[[ Exercise material, beginning ]]
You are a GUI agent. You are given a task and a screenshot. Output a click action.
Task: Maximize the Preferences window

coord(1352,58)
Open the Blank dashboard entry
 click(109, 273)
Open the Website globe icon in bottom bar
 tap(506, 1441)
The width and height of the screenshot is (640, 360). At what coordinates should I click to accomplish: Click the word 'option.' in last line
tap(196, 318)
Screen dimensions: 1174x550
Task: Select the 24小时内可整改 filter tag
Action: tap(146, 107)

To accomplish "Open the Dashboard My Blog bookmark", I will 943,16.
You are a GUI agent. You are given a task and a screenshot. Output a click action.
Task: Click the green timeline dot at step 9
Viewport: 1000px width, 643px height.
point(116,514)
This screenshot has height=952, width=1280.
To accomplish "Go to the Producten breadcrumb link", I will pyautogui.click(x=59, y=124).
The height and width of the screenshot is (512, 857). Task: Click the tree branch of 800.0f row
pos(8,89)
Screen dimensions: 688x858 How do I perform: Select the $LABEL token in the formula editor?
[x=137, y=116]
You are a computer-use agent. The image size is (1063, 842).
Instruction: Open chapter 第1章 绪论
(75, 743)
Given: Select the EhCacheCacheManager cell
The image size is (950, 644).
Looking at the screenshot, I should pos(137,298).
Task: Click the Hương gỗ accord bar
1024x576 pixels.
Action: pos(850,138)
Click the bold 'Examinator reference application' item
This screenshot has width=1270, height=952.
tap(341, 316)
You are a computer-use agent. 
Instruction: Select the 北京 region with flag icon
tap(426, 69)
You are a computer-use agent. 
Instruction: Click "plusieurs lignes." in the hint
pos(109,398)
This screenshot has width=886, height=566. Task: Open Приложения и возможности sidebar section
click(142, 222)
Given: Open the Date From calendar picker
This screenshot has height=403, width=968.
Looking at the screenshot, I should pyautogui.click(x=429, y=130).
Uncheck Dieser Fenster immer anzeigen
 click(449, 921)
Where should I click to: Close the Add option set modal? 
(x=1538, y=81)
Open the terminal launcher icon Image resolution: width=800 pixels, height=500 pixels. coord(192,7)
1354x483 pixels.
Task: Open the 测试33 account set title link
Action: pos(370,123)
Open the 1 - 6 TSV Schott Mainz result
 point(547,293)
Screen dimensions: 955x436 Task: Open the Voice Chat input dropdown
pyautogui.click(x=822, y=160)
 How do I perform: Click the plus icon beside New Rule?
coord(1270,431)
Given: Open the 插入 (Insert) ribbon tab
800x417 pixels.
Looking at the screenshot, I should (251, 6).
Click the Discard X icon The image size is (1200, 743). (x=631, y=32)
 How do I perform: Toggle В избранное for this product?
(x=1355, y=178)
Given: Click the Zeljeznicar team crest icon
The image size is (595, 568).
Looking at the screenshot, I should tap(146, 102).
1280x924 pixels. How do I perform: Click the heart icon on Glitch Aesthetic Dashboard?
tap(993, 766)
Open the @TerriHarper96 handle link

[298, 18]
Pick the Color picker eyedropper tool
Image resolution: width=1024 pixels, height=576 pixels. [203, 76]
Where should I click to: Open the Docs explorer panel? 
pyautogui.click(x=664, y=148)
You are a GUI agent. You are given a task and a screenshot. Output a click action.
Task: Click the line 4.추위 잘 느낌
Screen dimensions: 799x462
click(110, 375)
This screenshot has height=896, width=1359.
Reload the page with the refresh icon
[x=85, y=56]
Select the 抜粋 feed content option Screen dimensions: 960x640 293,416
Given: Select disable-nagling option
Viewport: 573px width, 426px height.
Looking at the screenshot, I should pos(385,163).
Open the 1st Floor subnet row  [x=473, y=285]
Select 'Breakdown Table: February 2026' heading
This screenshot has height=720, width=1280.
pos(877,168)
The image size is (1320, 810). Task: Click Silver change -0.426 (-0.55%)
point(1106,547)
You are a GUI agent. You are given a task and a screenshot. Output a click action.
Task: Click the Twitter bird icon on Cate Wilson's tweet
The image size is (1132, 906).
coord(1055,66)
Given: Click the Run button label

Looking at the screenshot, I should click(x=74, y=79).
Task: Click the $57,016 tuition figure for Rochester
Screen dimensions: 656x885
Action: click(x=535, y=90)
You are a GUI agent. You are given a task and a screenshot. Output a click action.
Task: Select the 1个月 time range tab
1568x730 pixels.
[[ Exercise material, end ]]
* [Exercise requirements]
Start at the top line of the records and retype them all exactly.

* [Exercise solution]
You are a GUI agent. You are given a task and a screenshot. Output a click action.
Task: Maximize the Preferences window

coord(1352,58)
Open the Blank dashboard entry
 click(109, 273)
Open the Website globe icon in bottom bar
 tap(506, 1441)
The width and height of the screenshot is (640, 360). At what coordinates should I click to accomplish: Click the word 'option.' in last line
tap(196, 318)
Screen dimensions: 1174x550
Task: Select the 24小时内可整改 filter tag
Action: tap(146, 107)

To accomplish "Open the Dashboard My Blog bookmark", I will 943,16.
You are a GUI agent. You are given a task and a screenshot. Output a click action.
Task: Click the green timeline dot at step 9
Viewport: 1000px width, 643px height.
point(116,514)
This screenshot has height=952, width=1280.
To accomplish "Go to the Producten breadcrumb link", I will pyautogui.click(x=59, y=124).
The height and width of the screenshot is (512, 857). Task: Click the tree branch of 800.0f row
pos(8,89)
Screen dimensions: 688x858 How do I perform: Select the $LABEL token in the formula editor?
[x=137, y=116]
You are a computer-use agent. The image size is (1063, 842).
Instruction: Open chapter 第1章 绪论
(75, 743)
Given: Select the EhCacheCacheManager cell
The image size is (950, 644).
Looking at the screenshot, I should pos(137,298).
Task: Click the Hương gỗ accord bar
1024x576 pixels.
Action: pos(850,138)
Click the bold 'Examinator reference application' item
This screenshot has width=1270, height=952.
tap(341, 316)
You are a computer-use agent. 
Instruction: Select the 北京 region with flag icon
tap(426, 69)
You are a computer-use agent. 
Instruction: Click "plusieurs lignes." in the hint
pos(109,398)
This screenshot has width=886, height=566. Task: Open Приложения и возможности sidebar section
click(142, 222)
Given: Open the Date From calendar picker
This screenshot has height=403, width=968.
Looking at the screenshot, I should pyautogui.click(x=429, y=130).
Uncheck Dieser Fenster immer anzeigen
 click(449, 921)
Where should I click to: Close the Add option set modal? 
(x=1538, y=81)
Open the terminal launcher icon Image resolution: width=800 pixels, height=500 pixels. coord(192,7)
1354x483 pixels.
Task: Open the 测试33 account set title link
Action: pos(370,123)
Open the 1 - 6 TSV Schott Mainz result
 point(547,293)
Screen dimensions: 955x436 Task: Open the Voice Chat input dropdown
pyautogui.click(x=822, y=160)
 How do I perform: Click the plus icon beside New Rule?
coord(1270,431)
Given: Open the 插入 (Insert) ribbon tab
800x417 pixels.
Looking at the screenshot, I should (251, 6).
Click the Discard X icon The image size is (1200, 743). (x=631, y=32)
 How do I perform: Toggle В избранное for this product?
(x=1355, y=178)
Given: Click the Zeljeznicar team crest icon
The image size is (595, 568).
Looking at the screenshot, I should tap(146, 102).
1280x924 pixels. How do I perform: Click the heart icon on Glitch Aesthetic Dashboard?
tap(993, 766)
Open the @TerriHarper96 handle link

[298, 18]
Pick the Color picker eyedropper tool
Image resolution: width=1024 pixels, height=576 pixels. [203, 76]
Where should I click to: Open the Docs explorer panel? 
pyautogui.click(x=664, y=148)
You are a GUI agent. You are given a task and a screenshot. Output a click action.
Task: Click the line 4.추위 잘 느낌
Screen dimensions: 799x462
click(110, 375)
This screenshot has height=896, width=1359.
Reload the page with the refresh icon
[x=85, y=56]
Select the 抜粋 feed content option Screen dimensions: 960x640 293,416
Given: Select disable-nagling option
Viewport: 573px width, 426px height.
Looking at the screenshot, I should pos(385,163).
Open the 1st Floor subnet row  [x=473, y=285]
Select 'Breakdown Table: February 2026' heading
This screenshot has height=720, width=1280.
pos(877,168)
The image size is (1320, 810). Task: Click Silver change -0.426 (-0.55%)
point(1106,547)
You are a GUI agent. You are given a task and a screenshot. Output a click action.
Task: Click the Twitter bird icon on Cate Wilson's tweet
The image size is (1132, 906).
coord(1055,66)
Given: Click the Run button label

Looking at the screenshot, I should click(x=74, y=79).
Task: Click the $57,016 tuition figure for Rochester
Screen dimensions: 656x885
Action: click(x=535, y=90)
You are a GUI agent. You are given a task and a screenshot. Output a click action.
Task: Select the 1个月 time range tab
1568x730 pixels.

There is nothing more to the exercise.